====== Given passage

What if we could create a truly universal design that was device independent – one that, no matter what device you viewed it on, looked like it was designed just for that device? At New Adventures, Mark Boulton talked about designing from the content out, rather than the canvas in, and we think this makes good sense. Perhaps the only way to create a design that will work on any device is to forget about the device altogether.

Current Practice

The current approach to responsive design binds the design to the device. It uses pixel widths based on the dimensions of the most common devices, but we don’t think this approach is good enough. It results in designs that are based on two big inconstants:

  • device resolution; and,
  • pixels.

Device resolution

There are thousands of different devices out there, with millions of potential contexts. We can’t support them all, so we end up choosing a few popular devices, basing our designs on their resolutions, and ignoring the rest of the products on the market. When technology moves on and resolutions increase, our sites will look as outdated as a 600×400 site does now.

Pixels

Pixels sizes aren’t constant – or at least the display of them isn’t. 16px text on an iPhone can be ~60% the size of 16px text on a Macbook. Basing designs on pixel measurements creates inconsistency in viewing size across devices and can negatively affect readability and usability.

The Device Doesn’t Matter

So how do we do as Mark Boulton suggests and go about designing from the content out? In practice, it means starting with the most common form of content, the paragraph element, and building up to a full layout.

It’s tempting to first set the body font size. But the manufacturer or the user has already set the browser’s default size for readability, and we don’t think you should mess with it without good reason.

However, if you base your entire design on this base font size (using ems), then as it increases or decreases, so will your design. Using ems allows your designs to be resolution independent.

Next, use max-width to set the line length of the paragraph to be as readable as possible (~66 characters per line). This will vary from font to font, but something around 30em usually does the trick. This sets the width of your single column layout, making it ‘just right’ for readability.

The Goldilocks Approach

Now, no matter which device your design is viewed in, the space available will be bigger, smaller, or just right, and you can use media queries to make the most of it.

Too big

If there is substantially more space than the single column width, then you can consider moving to a multi-column layout. For example, if the single column width is 28em (plus 1em margin on either side), and the screen width is more than 45em, then you have enough room to move to a three-column layout with 13.5em columns and 1em gutters, with the main content spanning two columns (so remaining the optimum width for readability).

============
====== Data supplied

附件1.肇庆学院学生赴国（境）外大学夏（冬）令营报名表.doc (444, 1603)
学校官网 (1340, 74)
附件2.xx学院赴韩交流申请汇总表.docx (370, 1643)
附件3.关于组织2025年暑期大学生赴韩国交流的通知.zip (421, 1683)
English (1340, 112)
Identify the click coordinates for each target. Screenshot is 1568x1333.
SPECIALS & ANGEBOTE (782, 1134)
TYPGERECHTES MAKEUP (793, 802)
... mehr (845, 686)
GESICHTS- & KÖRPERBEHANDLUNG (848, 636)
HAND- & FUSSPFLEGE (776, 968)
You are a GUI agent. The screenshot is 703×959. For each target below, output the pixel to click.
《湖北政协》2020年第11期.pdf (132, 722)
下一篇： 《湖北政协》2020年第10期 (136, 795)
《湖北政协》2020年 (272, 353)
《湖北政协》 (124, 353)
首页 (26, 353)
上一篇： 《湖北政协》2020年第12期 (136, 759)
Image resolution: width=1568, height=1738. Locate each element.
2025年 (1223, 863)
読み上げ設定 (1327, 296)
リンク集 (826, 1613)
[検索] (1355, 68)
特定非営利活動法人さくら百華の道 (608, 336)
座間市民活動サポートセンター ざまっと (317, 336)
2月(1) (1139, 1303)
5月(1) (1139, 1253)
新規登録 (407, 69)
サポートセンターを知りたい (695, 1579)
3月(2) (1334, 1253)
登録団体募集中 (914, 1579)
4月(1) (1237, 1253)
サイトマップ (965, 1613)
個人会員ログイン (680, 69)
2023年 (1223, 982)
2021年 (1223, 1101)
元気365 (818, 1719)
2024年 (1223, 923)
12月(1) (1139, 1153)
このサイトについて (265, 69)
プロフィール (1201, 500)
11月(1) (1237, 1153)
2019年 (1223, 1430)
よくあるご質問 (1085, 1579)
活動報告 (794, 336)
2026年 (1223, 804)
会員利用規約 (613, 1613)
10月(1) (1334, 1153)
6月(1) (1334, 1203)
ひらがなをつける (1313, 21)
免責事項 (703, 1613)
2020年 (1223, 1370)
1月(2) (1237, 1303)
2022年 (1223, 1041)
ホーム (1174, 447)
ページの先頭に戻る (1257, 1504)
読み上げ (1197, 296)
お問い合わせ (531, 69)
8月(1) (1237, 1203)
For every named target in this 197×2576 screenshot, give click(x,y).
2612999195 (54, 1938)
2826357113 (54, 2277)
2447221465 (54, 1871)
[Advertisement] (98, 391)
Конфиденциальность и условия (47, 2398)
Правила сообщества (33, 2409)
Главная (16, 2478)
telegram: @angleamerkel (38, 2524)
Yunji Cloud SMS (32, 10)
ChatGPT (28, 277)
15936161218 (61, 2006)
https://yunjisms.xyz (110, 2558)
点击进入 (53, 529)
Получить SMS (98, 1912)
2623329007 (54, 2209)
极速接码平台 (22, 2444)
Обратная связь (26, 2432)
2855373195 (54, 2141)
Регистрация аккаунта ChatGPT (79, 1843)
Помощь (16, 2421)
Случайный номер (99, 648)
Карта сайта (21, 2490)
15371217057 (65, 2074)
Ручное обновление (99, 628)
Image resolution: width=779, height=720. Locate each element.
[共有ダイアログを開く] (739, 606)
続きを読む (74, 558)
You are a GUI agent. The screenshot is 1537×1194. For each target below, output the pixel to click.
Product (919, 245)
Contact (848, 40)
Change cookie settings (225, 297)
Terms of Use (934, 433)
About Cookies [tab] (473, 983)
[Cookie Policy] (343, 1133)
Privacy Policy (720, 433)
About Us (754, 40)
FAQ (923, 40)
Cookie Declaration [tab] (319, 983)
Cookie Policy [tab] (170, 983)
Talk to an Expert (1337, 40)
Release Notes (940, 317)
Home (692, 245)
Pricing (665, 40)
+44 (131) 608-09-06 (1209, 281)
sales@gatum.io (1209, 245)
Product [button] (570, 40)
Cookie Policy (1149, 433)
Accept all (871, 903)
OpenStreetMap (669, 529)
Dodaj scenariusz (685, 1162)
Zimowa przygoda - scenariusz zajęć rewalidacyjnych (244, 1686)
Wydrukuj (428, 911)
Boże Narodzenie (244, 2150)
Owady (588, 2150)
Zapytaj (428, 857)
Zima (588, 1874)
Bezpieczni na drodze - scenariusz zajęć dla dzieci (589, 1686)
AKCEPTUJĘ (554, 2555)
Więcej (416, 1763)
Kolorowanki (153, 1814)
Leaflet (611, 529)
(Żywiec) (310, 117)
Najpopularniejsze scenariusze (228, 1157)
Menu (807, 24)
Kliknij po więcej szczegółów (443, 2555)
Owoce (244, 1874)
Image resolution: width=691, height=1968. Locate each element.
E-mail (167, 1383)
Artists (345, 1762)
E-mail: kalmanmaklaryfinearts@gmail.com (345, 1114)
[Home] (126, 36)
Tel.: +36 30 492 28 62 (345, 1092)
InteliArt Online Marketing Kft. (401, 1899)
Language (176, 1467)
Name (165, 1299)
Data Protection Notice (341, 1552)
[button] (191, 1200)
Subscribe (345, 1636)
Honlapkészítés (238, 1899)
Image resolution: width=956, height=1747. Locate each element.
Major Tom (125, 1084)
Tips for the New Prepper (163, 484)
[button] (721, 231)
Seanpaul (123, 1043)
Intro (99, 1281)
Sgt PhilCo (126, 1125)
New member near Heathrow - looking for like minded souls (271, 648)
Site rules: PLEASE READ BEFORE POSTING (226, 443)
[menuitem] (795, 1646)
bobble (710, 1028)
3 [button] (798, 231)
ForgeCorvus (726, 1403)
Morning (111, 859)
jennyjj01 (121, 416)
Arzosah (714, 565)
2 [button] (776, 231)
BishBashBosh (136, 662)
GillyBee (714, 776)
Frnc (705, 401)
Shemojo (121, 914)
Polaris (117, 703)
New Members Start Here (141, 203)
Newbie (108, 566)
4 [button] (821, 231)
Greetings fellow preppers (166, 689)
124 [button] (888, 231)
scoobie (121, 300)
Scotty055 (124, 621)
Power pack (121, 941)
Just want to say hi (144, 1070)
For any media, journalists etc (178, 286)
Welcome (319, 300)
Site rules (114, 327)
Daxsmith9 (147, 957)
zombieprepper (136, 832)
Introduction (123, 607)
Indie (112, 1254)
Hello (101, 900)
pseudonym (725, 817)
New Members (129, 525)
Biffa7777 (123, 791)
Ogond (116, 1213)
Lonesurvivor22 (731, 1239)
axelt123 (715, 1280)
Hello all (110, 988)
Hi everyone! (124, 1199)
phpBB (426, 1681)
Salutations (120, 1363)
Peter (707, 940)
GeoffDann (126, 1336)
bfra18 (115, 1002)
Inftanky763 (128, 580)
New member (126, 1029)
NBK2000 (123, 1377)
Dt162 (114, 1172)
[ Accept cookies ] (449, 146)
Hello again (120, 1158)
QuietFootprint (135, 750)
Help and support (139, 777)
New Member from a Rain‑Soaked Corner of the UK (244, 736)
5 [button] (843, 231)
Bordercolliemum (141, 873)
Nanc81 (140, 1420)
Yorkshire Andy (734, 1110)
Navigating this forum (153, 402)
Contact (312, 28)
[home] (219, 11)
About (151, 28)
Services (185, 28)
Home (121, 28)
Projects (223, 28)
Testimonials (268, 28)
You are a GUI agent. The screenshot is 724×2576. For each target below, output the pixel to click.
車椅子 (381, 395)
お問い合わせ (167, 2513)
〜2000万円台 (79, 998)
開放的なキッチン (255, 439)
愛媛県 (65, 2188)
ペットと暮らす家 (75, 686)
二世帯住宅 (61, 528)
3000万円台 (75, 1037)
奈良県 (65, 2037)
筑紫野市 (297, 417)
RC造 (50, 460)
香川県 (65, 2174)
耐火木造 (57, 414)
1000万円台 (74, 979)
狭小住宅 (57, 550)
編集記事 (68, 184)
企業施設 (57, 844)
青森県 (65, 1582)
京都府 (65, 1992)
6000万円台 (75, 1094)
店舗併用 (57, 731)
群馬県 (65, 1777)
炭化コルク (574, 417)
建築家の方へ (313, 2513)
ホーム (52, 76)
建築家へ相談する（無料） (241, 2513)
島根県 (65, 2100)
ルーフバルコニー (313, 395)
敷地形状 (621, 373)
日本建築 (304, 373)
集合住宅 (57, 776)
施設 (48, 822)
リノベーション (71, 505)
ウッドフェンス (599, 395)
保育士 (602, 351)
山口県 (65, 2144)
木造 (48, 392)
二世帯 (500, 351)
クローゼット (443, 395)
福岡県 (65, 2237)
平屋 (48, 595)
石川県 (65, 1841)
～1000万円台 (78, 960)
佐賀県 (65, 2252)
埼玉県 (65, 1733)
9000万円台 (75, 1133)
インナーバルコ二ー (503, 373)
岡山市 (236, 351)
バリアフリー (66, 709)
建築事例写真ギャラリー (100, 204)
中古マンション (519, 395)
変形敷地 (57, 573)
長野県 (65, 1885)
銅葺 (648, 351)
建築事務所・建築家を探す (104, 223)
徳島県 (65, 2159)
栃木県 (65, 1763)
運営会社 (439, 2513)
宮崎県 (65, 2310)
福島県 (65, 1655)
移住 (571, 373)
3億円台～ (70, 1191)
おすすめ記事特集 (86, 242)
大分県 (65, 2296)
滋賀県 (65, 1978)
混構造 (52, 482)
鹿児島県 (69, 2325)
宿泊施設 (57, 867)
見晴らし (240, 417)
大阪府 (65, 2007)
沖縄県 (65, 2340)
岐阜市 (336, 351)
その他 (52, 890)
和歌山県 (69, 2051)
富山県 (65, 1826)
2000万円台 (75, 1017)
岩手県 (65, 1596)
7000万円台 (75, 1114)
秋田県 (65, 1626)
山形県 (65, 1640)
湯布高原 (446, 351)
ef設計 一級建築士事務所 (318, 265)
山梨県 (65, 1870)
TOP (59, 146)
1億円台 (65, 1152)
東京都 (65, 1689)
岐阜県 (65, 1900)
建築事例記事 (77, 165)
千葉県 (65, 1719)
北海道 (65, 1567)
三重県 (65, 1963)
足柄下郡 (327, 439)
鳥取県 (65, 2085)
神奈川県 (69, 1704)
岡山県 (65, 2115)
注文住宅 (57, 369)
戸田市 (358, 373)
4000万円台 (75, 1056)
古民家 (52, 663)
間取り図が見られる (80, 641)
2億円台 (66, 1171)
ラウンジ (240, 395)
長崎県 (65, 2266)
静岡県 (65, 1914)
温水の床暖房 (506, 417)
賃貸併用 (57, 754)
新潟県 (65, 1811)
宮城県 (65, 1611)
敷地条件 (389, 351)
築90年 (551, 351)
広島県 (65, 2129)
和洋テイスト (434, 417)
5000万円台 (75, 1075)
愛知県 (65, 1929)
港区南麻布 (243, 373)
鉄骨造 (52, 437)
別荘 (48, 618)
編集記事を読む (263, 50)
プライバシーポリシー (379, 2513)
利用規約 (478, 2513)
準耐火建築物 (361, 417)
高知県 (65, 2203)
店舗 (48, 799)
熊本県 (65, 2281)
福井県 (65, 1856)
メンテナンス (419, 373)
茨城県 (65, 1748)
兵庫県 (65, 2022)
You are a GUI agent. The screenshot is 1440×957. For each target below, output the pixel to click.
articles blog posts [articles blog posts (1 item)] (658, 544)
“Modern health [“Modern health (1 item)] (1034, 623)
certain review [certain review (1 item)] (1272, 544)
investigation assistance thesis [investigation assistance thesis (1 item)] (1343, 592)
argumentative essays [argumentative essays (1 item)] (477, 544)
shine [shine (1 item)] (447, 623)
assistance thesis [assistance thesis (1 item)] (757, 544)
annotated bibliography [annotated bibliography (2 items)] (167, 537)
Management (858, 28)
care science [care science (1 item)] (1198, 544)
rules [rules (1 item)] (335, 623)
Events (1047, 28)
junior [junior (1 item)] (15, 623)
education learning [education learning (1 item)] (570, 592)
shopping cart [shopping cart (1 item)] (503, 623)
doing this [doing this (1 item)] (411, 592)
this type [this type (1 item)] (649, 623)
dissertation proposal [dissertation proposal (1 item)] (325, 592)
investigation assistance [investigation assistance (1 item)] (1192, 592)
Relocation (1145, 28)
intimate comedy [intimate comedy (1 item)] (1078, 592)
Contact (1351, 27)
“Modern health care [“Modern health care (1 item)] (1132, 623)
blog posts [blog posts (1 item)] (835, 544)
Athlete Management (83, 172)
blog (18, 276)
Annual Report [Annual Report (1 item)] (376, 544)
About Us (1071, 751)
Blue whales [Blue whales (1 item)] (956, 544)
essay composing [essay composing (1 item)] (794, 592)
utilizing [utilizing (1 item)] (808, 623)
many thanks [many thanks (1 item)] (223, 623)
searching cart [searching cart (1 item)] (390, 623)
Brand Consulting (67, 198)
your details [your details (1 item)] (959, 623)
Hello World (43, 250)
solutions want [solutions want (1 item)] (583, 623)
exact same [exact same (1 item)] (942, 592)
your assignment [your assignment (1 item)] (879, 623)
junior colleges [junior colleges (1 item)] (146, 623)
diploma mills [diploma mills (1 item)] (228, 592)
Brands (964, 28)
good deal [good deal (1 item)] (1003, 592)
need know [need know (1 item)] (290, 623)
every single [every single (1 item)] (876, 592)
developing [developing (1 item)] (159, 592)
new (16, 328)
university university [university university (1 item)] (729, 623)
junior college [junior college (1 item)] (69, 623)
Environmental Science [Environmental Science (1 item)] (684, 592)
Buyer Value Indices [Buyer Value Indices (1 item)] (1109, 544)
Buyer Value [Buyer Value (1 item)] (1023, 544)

============

#### Goal:
Reproduce everything in the responsive design passage from "Current Practice" down to "site does now.", word for word. You won't need the items for this.

#### Full solution:
Current Practice

The current approach to responsive design binds the design to the device. It uses pixel widths based on the dimensions of the most common devices, but we don’t think this approach is good enough. It results in designs that are based on two big inconstants:

  • device resolution; and,
  • pixels.

Device resolution

There are thousands of different devices out there, with millions of potential contexts. We can’t support them all, so we end up choosing a few popular devices, basing our designs on their resolutions, and ignoring the rest of the products on the market. When technology moves on and resolutions increase, our sites will look as outdated as a 600×400 site does now.